[Saved data entries]
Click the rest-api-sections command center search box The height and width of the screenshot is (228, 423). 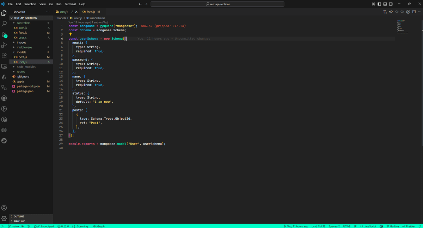pyautogui.click(x=217, y=4)
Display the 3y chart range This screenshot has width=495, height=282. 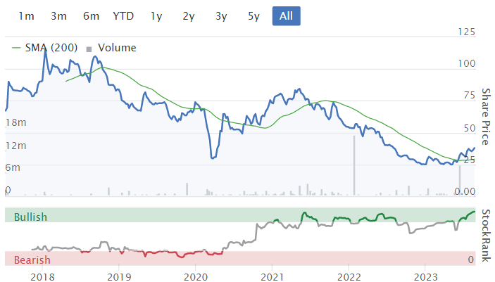click(221, 16)
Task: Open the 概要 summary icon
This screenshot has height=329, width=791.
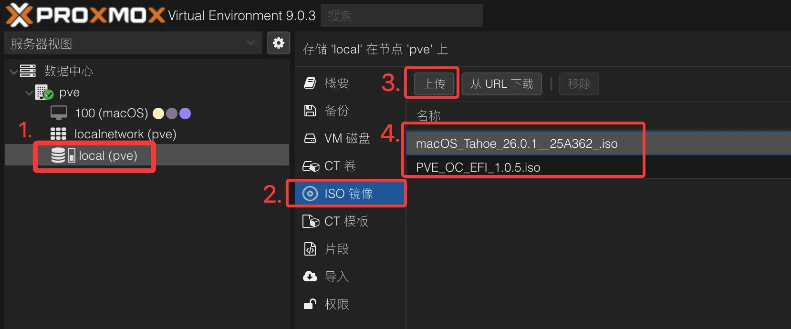Action: tap(310, 83)
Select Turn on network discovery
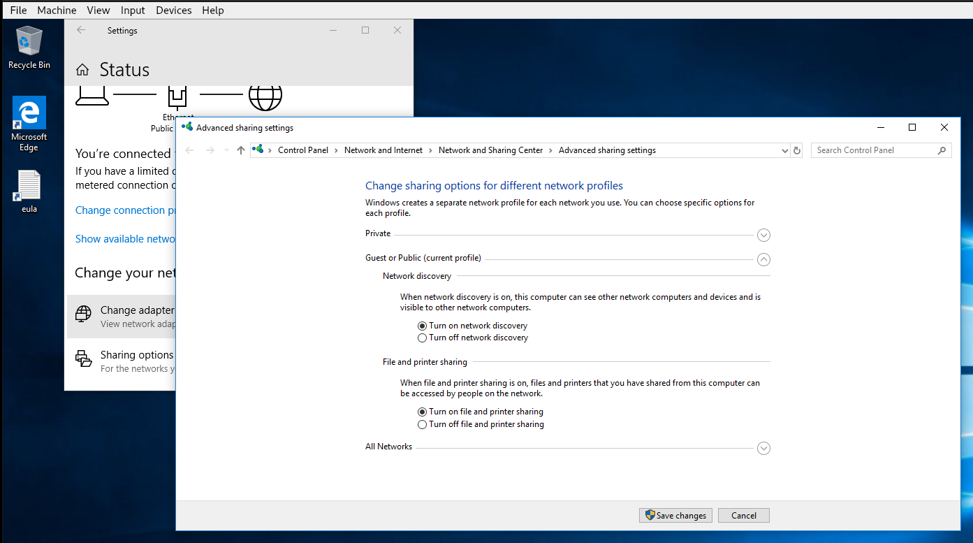The width and height of the screenshot is (973, 543). [422, 326]
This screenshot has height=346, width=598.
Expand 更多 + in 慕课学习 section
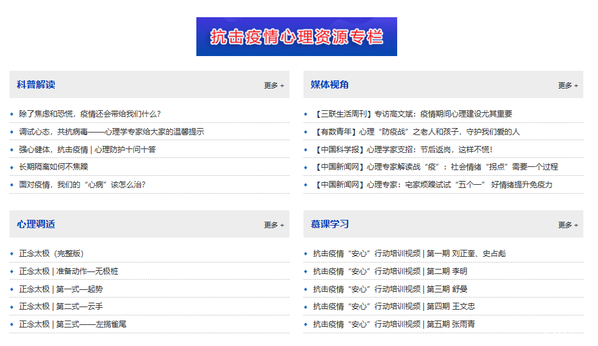pos(568,225)

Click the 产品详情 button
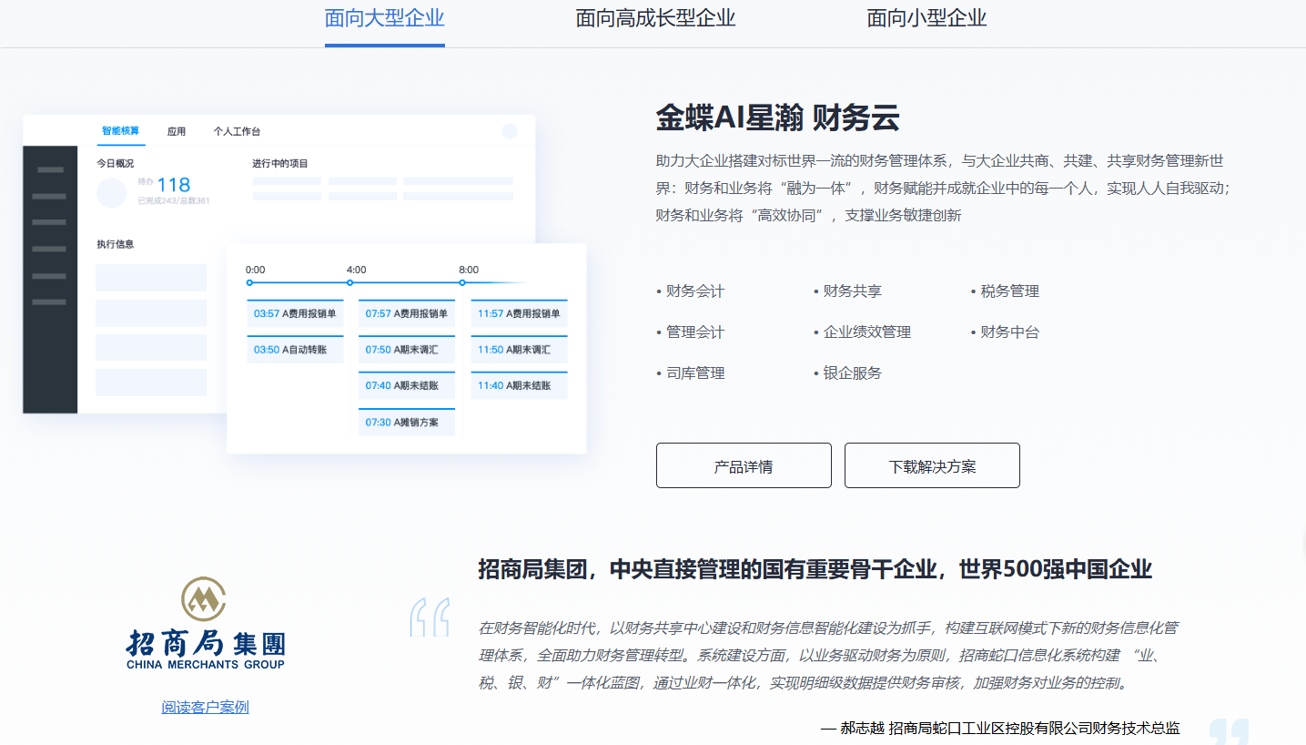pyautogui.click(x=744, y=466)
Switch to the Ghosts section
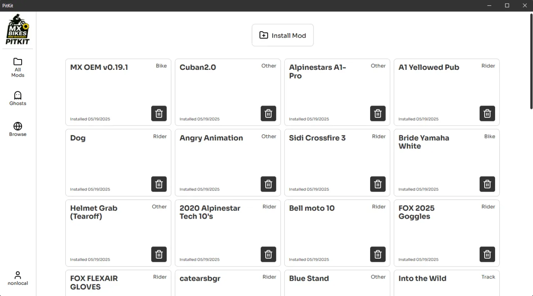Screen dimensions: 533x296 pyautogui.click(x=18, y=99)
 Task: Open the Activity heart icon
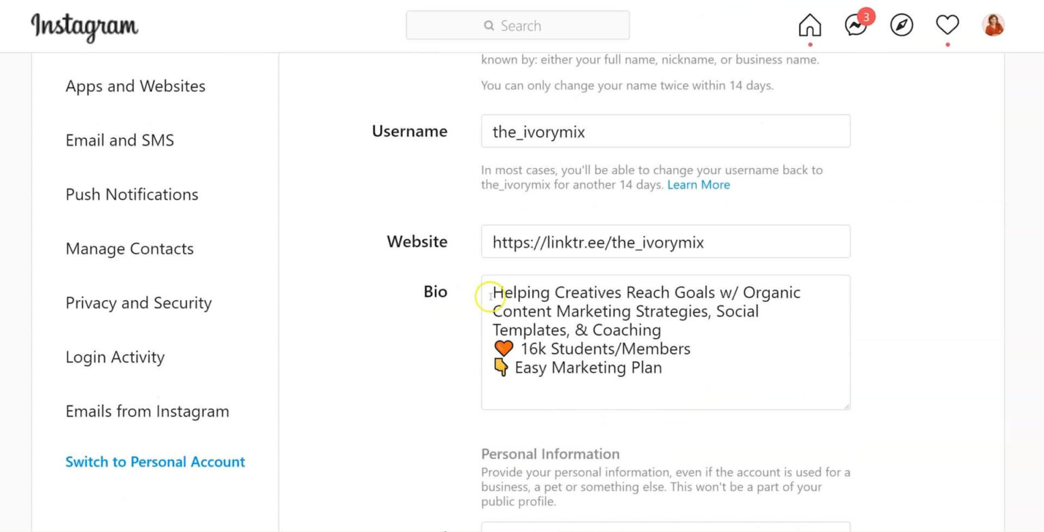click(x=947, y=26)
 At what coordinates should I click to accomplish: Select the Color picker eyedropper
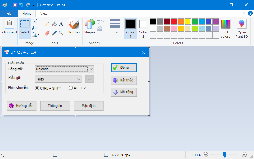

* [Your instructions] Pick out each line in the records above that contains the word "Open" and copy those lines.

* [Exercise solution]
Task: Open the 概要 summary icon
 Task: Open the Activity heart icon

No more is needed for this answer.